Dan Leader does this in a couple of ways. The first being the delayed addition of the salt. The salt is added after the dough has rested and hydrated. Salt inhibits yeast growth, so by adding it at a later stage allows the yeast to develop better, creating more flavour. The second is an additional rise after folding the dough. The folding helps to stretch out the gluten strands and therefore helps to create a nice texture. The additional rise also helps with yeast development and better flavour.
Adding ice to a hot pan placed below the baking rack will ensure a lovely crust on your baguettes by allowing the dough to rise fully before a crust forms.
Food 52 calls this a genius recipe and I can see why. A few deliberate actions in the recipe saves a whole lot of time and produces wonderful results. If you love homemade bread, this recipe is a must try. Enjoy!
Are you new to baking, wanting to improve your baking, or maybe you just want to make baking more convenient and fun? Have you ever thought of creating a baking station? The rather handy and informative Porch website has a great article on how to do just that. It provides unique and inspiring ideas of how to create, organize and have fun with a baking station. It’s a great idea and a good read How to Create the Ultimate Home Baking Station
In a large bowl stir together water and yeast and allow to ferment for about 10 minutes until foamy.
Add 2 3/4 cups of flour and stir until moisture is absorbed. Cover with plastic wrap or clean kitchen towel and allow to rest for 20-30 minutes to allow the flour to hydrate.
Flour your work surface with a sprinkle of the remaining flour. Dump out dough onto your work surface and sprinkle with salt and a tablespoon of flour to knead the dough without it being too sticky. Continue kneading the dough and adding flour by the tablespoon until dough is smooth but still a little tacky, about 8 minutes. Using a bench scraper to lift the dough off the counter helps until it becomes less sticky. The exact amount of flour is dependant on your working conditions and existing moisture in the flour you are using.
Place dough in a large lightly oiled bowl. Cover with plastic wrap or clean kitchen towel and allow to rise in a warm, draft-free area for 60 minutes until double in size.
Remove dough to your work surface and using your fingers push and spread dough to remove air pockets and to shape into an approximate 8"x 6" rectangle. Fold the long sides of the dough into the centre and then fold the top and bottom into the centre. Place the folded dough back into the bowl, seam side down. Cover and allow to rise for 60 minutes.
Preheat oven to 475℉ and place a heatproof pan or cast iron skillet on the rack below your centre baking rack. If using a baking stone, place it in the oven to preheat as well.

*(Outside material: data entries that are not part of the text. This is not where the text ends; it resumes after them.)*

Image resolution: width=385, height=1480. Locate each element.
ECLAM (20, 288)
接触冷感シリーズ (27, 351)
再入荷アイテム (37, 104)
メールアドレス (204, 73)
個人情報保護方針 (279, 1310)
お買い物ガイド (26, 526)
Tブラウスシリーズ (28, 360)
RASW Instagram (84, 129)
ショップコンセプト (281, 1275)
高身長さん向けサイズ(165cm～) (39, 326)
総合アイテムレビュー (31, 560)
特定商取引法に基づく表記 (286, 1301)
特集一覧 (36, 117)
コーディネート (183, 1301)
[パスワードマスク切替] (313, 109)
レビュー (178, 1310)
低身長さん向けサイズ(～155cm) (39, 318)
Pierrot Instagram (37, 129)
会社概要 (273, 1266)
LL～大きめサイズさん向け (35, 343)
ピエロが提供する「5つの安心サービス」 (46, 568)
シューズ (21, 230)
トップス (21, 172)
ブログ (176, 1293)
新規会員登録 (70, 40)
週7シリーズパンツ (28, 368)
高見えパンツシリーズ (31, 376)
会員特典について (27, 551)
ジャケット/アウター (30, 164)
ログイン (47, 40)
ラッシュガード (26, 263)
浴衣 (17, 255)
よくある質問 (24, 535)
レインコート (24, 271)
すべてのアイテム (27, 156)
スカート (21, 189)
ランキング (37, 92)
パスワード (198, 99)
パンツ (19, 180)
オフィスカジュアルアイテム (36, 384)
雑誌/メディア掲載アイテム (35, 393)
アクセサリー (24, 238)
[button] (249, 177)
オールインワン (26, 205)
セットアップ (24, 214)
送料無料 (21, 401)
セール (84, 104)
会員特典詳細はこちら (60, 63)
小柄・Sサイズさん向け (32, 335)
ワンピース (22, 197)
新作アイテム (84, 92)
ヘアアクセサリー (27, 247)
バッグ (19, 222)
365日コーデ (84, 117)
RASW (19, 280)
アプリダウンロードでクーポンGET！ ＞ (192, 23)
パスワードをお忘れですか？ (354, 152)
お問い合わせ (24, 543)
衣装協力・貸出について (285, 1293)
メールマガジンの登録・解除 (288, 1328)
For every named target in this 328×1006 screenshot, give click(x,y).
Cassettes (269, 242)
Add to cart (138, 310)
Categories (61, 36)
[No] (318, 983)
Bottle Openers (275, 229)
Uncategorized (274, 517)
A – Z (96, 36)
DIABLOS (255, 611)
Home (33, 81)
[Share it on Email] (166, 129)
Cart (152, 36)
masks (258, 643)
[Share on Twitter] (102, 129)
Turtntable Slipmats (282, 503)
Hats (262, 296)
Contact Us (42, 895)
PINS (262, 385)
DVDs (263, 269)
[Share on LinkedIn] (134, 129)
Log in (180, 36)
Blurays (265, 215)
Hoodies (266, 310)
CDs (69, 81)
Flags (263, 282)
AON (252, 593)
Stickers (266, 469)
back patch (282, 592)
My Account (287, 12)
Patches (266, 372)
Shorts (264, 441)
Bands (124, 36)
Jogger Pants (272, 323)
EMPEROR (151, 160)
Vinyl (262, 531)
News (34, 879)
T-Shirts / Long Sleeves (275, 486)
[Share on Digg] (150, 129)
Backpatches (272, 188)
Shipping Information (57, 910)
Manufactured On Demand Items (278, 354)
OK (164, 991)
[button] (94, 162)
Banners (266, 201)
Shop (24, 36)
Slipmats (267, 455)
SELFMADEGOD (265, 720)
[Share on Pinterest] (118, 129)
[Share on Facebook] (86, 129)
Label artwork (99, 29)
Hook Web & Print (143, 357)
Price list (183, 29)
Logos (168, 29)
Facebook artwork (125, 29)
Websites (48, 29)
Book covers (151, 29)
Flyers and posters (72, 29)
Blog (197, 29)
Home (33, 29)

Divide dough into 3 equal portions and roll each into an approximate 14" log. Allowing the dough to rest for 60-second pauses between rolling will help the dough relax and hold its shape when rolled. Place shaped logs onto a baguette pan. Alternatively, you can lay logs onto lightly floured parchment that sits on a rimless baking tray. Leave enough space between the logs to pinch the parchment and lift up, creating pleats between the logs. Place rolled kitchen towels on both ends of the parchment to provide support. Cover and allow to rise for 50 minutes.
Using a sharp knife or bread lame, make at least four 4" slashes across each loaf. Add ice cubes to the hot pan in the oven and place baguettes on centre rack above. Bake for about 25 minutes until golden and baguettes sound hollow when tapped. If using parchment, remove towels and pull parchment by the corners to flatten. Place pan in the oven as indicated above onto your preheated baking stone or simply on the middle rack if not using a stone.
Recipe Notes
-The exact amount of flour needed is dependent on many factors such as humidity and type of flour. Keep a small portion of flour aside and add by the tablespoon until the dough is smooth yet still tacky. By all means, use a stand mixer fitted with a dough hook to knead the dough if desired.
-Use an upside-down baking tray if you do not have a rimless one.
-A baguette pan is an inexpensive investment that allows the loaves to brown evenly on all sides.